Your tasks -
[A] Answer these questions from the article on AI movies, one per line:
(i) Which two U.S. states does it name where schools use films to inspire students to learn AI?
(ii) In what year is Westworld set?
(iii) What capabilities does the nanotech give the soldier in Bloodshot?
[B] Pick up the article on AI movies after its last sentence and continue writing it in the same style.

Page extract -
*-*-*
Artificial intelligence has become an integral part of our lives in this era of digital transformation where most functions rely on intelligent automation. Mimicking human intelligence through machines is opening new opportunities across all sectors including manufacturing, retail, health care and national security. From your smartphone apps and computer games you play, all these are powered by artificial intelligence¹.

Depicting the concept of AI in films is a great way to educate the audiences about the nature of this technology while offering fun and great experiences. Education institutions in the United States including in states such as Florida and New York are using films to inspire students to learn artificial intelligence.

With cinema having the potential to creatively escape reality, artificial intelligence movies today showcase this futurist concept as a part of our daily life more now than ever before.

Here are the movies on AI that will keep you glued to the screen:

1. Westworld

This is my favorite AI movies and the best according to me in this list. Westworld is an eye opener film which inspires audiences on technological evolution and how humans should expect the world around them to change because of technology². The year is 2058, and the world population is run by an #artificialintelligence.

Westworld is based on the idea that conscious robots in a theme park are stuck on the vile and abusive loops to entertain guests, and applies it to a greater society living the Silicon Valley dream.

Just as Google wanted to make all knowledge free and accessible, and Facebook³ hoped to create a central hub of communication and information, the fictional corporation Incite imagines a fully optimized world where each person knows exactly what they should be doing, and how they should be doing it. The result is influential enough, or at least key enough to the mysterious new plot, that the now park-free Dolores wants to bring the whole thing down.

2. Bloodshot

Who does not like Vin Diesel and his movies? Blood shot is the second AI movie in this list that will not disappoint you with Vin Diesel the main star. Vin Diesel is a fallen soldier, resurrected by injecting nanotech/bots into his bloodstream which grants him superhuman capabilities such as super strength and heightened healing.

He loses his memory in the process, only remembering the face of his wife’s murderer. The #intelligence company reboots Vin’s memory and replaces the image of his wife’s killer with faces of targets chosen for elimination. Every time he succeeds, he is shut down and rebooted. The process carries on until he figures it out eventually.

3. Matrix

While the premise of this film essentially mimics Terminator to the T, this instalment, however, is the endless trope of #machines versus human characterization against a cadre of intelligent agents. A programmer is brought back to reality after having learnt that he was living in a program created by gigantic machines, which make human birth artificial. In order to set humanity free, he faces his enemies by using technologies and self-trust.
*-*-*
Dataset content -
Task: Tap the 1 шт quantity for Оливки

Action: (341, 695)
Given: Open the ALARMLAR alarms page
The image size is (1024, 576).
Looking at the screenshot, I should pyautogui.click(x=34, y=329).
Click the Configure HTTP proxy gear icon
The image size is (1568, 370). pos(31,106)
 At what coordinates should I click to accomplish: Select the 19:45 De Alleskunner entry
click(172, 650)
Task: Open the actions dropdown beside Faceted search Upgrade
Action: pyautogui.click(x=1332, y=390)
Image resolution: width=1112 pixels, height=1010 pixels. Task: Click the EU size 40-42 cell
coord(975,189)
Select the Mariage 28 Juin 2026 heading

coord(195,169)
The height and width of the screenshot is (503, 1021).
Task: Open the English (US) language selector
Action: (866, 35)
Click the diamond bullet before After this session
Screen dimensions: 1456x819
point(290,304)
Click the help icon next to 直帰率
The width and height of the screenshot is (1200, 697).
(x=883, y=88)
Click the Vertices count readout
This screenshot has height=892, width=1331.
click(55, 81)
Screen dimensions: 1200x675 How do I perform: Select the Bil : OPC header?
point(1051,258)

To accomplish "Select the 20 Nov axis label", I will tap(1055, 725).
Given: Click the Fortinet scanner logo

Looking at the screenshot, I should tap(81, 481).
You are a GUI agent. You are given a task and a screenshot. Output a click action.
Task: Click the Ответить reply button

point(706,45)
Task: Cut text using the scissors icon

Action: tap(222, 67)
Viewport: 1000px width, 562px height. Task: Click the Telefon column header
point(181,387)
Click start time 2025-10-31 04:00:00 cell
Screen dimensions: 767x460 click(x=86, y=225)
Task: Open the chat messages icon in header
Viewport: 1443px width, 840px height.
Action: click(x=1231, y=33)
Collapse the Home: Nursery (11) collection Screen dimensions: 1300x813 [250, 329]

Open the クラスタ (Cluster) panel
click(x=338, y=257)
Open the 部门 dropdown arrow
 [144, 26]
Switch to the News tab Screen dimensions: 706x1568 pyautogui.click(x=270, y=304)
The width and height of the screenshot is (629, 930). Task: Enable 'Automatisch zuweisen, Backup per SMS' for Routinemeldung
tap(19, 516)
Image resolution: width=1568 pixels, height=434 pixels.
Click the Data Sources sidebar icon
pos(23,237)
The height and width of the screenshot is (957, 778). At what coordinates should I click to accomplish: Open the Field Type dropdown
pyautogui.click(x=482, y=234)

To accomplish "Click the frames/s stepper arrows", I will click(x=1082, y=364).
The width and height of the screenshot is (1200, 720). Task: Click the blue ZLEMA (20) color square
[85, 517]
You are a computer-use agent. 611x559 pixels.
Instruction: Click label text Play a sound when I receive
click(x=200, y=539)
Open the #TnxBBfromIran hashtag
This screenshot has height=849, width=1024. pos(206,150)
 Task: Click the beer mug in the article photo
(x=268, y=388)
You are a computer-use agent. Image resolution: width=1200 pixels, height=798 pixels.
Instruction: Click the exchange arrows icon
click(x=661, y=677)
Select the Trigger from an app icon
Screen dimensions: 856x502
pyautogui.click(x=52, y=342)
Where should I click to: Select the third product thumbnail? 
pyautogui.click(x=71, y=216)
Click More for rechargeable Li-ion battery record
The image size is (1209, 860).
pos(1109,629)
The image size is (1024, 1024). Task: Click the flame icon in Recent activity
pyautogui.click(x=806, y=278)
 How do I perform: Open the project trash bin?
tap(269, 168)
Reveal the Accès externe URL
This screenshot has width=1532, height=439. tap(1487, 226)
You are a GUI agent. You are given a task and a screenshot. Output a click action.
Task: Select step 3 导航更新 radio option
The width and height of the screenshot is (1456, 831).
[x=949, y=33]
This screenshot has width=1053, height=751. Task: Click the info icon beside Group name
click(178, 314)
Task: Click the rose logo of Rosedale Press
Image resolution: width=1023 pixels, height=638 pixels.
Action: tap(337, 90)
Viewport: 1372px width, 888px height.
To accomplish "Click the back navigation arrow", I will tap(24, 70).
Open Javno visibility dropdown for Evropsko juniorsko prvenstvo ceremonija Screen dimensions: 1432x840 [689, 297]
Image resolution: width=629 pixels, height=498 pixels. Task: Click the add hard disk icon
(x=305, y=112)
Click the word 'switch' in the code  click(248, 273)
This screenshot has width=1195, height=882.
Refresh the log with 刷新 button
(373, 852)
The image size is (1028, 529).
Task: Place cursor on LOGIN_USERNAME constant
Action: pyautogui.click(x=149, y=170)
*-*-*
Task answers -
[A]
(i) Florida and New York
(ii) 2058
(iii) Super strength and heightened healing

[B]
4. WALL-E

WALL-E, short for Waste Allocation Load Lifter Earth-class, is the last robot left on Earth. He spends his days tidying up the planet, one piece of garbage at a time. He, inadvertently embarks on a space journey that will ultimately decide the fate of mankind. While the film does continue the trend of seemingly sentient and emotional AI, it still manages to have become a classic one.

The concept revolving around the robot being the one to have wanted to tidy up the planet speaks ironically of the end of the human race. This is not just with respect to destruction of biology, but also the emotions in a #robot, that is yet to be discovered

5. A.I. Artificial intelligence

The plot of AI revolves around a robotic boy, the first programmed to love, who is adopted as a test case by a #Cybertronics employee and his wife. As he gradually grows, a series of unexpected circumstances make this life impossible for him.

Without final acceptance by humans or machines, he embarks upon a journey to discover where he truly belongs — uncovering a profoundly thin line between the robot and the machine world. Does the future speak more for emotions in machines?

6. Ex Machina

In this film, neither does AI crave world domination, nor does it malfunction under a fundamentally flawed programming logic as opposed to the cliche Intelligent films today. The plot is simple, here, a young programmer is selected to participate in a ground-breaking experiment in synthetic intelligence⁷ by evaluating the human qualities of a highly advanced humanoid AI. What develops the film is the manipulative game between the android and the programmer.

7. Tron: Legacy

The Master Control Program is booted back up in a revamped Tron continuation that sees the return of a brilliant #programmer whose disappearance leads his son to search for him in and out of the computer world. Apart from a few mentions of deleting or modifying programs from the real world, there lies little correlation between it and the computer world.

Undoubtedly, in this vast and dangerous electronic universe, can a two small-scale program alone beat an all-powerful villain at his own game whilst making out of the grid in one piece.

8. Hobbs and Shaw

Presented by Fast & Furious, Lawman Luke Hobbs and an outcast Deckard Shaw, form an unlikely alliance when a cyber-genetically enhanced villain threatens the future of humanity. While the two’s dislike for each other is beyond evident, they are left with little option as they are compelled to keep their differences aside when they are up against a bigger, faster, and stronger threat.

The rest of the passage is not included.